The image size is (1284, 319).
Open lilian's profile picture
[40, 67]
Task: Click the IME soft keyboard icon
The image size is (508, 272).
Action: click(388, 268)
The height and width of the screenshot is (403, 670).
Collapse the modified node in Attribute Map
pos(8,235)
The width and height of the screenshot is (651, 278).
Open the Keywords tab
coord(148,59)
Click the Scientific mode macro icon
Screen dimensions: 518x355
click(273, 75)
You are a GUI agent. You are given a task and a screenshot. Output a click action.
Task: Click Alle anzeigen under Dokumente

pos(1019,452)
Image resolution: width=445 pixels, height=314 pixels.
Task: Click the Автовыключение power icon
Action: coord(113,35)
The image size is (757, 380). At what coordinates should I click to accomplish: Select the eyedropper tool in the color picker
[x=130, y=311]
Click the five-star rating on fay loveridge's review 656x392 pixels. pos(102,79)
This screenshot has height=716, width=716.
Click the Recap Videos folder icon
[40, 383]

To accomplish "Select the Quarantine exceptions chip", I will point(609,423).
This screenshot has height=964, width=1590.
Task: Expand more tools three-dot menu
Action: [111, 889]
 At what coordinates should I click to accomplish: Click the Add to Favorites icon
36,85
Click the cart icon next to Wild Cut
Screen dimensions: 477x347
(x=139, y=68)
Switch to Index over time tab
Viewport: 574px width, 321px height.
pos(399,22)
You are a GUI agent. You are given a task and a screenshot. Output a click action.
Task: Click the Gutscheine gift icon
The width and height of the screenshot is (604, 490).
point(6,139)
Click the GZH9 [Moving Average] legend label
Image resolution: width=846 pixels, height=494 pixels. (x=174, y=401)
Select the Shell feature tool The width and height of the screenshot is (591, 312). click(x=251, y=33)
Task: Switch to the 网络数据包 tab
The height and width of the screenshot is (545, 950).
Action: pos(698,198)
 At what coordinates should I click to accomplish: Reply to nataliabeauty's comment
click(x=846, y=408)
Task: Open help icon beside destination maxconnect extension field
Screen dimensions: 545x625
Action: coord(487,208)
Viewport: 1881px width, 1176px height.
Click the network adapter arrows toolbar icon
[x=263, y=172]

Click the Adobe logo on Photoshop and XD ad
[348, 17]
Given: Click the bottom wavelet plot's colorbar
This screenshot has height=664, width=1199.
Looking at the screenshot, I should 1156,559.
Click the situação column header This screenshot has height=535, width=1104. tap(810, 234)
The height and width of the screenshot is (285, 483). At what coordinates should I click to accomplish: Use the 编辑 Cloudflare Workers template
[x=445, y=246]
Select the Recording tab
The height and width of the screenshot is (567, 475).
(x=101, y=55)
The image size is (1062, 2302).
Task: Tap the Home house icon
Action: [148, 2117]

☆ ☆ ☆ ☆ ☆ ☆ ☆

Copy the listing above line for line, with no changes.

The image size is (1284, 319).
Open lilian's profile picture
[40, 67]
Task: Click the IME soft keyboard icon
The image size is (508, 272).
Action: click(388, 268)
The height and width of the screenshot is (403, 670).
Collapse the modified node in Attribute Map
pos(8,235)
The width and height of the screenshot is (651, 278).
Open the Keywords tab
coord(148,59)
Click the Scientific mode macro icon
Screen dimensions: 518x355
click(273, 75)
You are a GUI agent. You are given a task and a screenshot. Output a click action.
Task: Click Alle anzeigen under Dokumente

pos(1019,452)
Image resolution: width=445 pixels, height=314 pixels.
Task: Click the Автовыключение power icon
Action: coord(113,35)
The image size is (757, 380). At what coordinates should I click to accomplish: Select the eyedropper tool in the color picker
[x=130, y=311]
Click the five-star rating on fay loveridge's review 656x392 pixels. pos(102,79)
This screenshot has height=716, width=716.
Click the Recap Videos folder icon
[40, 383]

To accomplish "Select the Quarantine exceptions chip", I will point(609,423).
This screenshot has height=964, width=1590.
Task: Expand more tools three-dot menu
Action: [111, 889]
 At what coordinates should I click to accomplish: Click the Add to Favorites icon
36,85
Click the cart icon next to Wild Cut
Screen dimensions: 477x347
(x=139, y=68)
Switch to Index over time tab
Viewport: 574px width, 321px height.
pos(399,22)
You are a GUI agent. You are given a task and a screenshot. Output a click action.
Task: Click the Gutscheine gift icon
The width and height of the screenshot is (604, 490).
point(6,139)
Click the GZH9 [Moving Average] legend label
Image resolution: width=846 pixels, height=494 pixels. (x=174, y=401)
Select the Shell feature tool The width and height of the screenshot is (591, 312). click(x=251, y=33)
Task: Switch to the 网络数据包 tab
The height and width of the screenshot is (545, 950).
Action: pos(698,198)
 At what coordinates should I click to accomplish: Reply to nataliabeauty's comment
click(x=846, y=408)
Task: Open help icon beside destination maxconnect extension field
Screen dimensions: 545x625
Action: coord(487,208)
Viewport: 1881px width, 1176px height.
Click the network adapter arrows toolbar icon
[x=263, y=172]

Click the Adobe logo on Photoshop and XD ad
[348, 17]
Given: Click the bottom wavelet plot's colorbar
This screenshot has height=664, width=1199.
Looking at the screenshot, I should 1156,559.
Click the situação column header This screenshot has height=535, width=1104. tap(810, 234)
The height and width of the screenshot is (285, 483). At what coordinates should I click to accomplish: Use the 编辑 Cloudflare Workers template
[x=445, y=246]
Select the Recording tab
The height and width of the screenshot is (567, 475).
(x=101, y=55)
The image size is (1062, 2302).
Task: Tap the Home house icon
Action: [148, 2117]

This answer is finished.